The debate continues over sarcopenia's influence on the postoperative prognosis in OVCF patients. Research encompassing 101 subjects indicates that muscle atrophy may compromise the clinical efficacy of PVP interventions30. Nevertheless, this assertion is not universally supported. An investigation involving 116 individuals receiving percutaneous kyphoplasty for vertebral fractures discerned no notable disparity in postoperative results between patients with and without sarcopenia31. Contrarily, additional research highlighted that sarcopenic patients experienced a significantly greater degree of persistent lower back pain following surgery, possibly attributed to minor micro-movements within the vertebrae subsequent to PVP32. In instances where lower back muscles are robust and potent, they can sustain spinal equilibrium. In contrast, muscles enfeebled by fatty degeneration fail to preserve vertebral stability, culminating in persistent lower back discomfort33,34. Bayram et al. disclosed that within a cohort of 103 OVCF patients undergoing PVP, those with sarcopenia (PVLI less than 0.603) faced a markedly increased mortality rate in comparison to their counterparts with a higher PVLI (43.1% vs 0%, P = 0.001)35. Such revelations underscore the clinically substantial ramifications of sarcopenia on the postoperative trajectory of OVCF patients treated with PVP.

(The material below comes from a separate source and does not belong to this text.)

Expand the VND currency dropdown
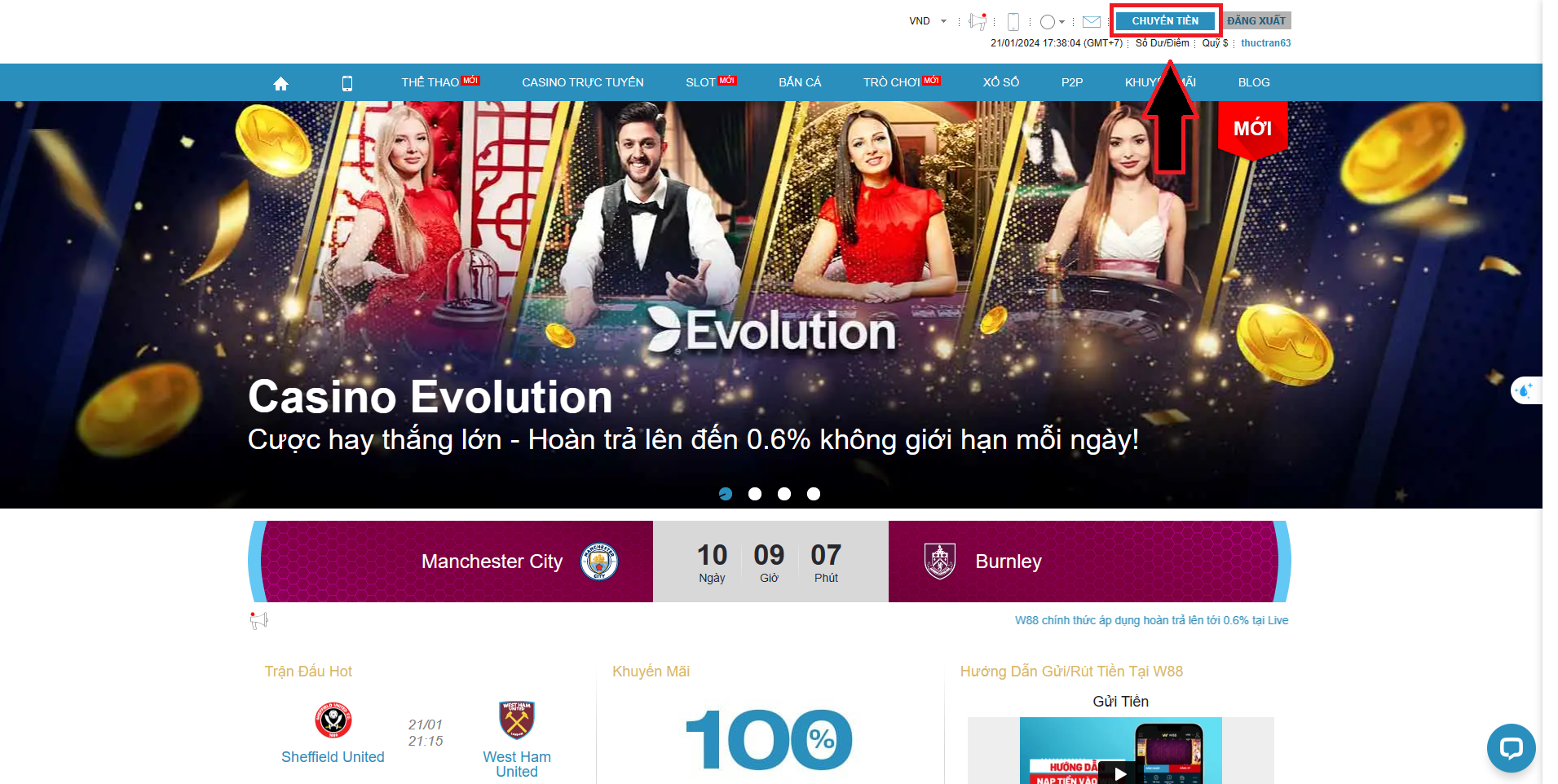pyautogui.click(x=928, y=21)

This study pioneers the assessment of the correlation between psoas mass, as measured by the PVLI, and postoperative outcomes in patients undergoing PVP. The findings reveal notable deficiencies in lower psoas mass patients, both regarding alleviation of postoperative pain and the frequency of subsequent fractures. These observations are in harmony with the majority of existing literature on the subject. In light of these insights, it is recommended that patients presenting with lower psoas mass receive thorough evaluations in the domains of rehabilitation medicine and nutrition during the perioperative phase. The focus should be on optimizing nutritional status and fortifying muscle integrity. Furthermore, in the postoperative rehabilitation phase, there should be an emphasis on lumbar muscle exercises to augment muscle strength and mitigate muscle atrophy. Despite our findings, this study has several limitations. Given our relatively small sample size, we aim to gather more case data in the future. The median PLVI cutoff of 0.79, which led us to divide the cohort into "high" and "low" PLVI groups, may not be effective in other populations. Further collaboration with larger cohorts may help clarify this issue. Additionally, parameters such as sagittal balance and the efficacy of osteoporosis treatment were not included in our subsequent evaluations, which represents another avenue for future research.

Conclusion

Our investigation utilized MR imaging to measure psoas mass through the PVLI, affirming its deleterious effects on postoperative functional recuperation and the heightened likelihood of recurrent fractures in patients with OVCF treated with PVP. We advocate for the standard application of this imaging modality in the preoperative evaluation of OVCF sufferers to diminish the rate of recurring fractures and curtail postoperative complications via proactive interventions.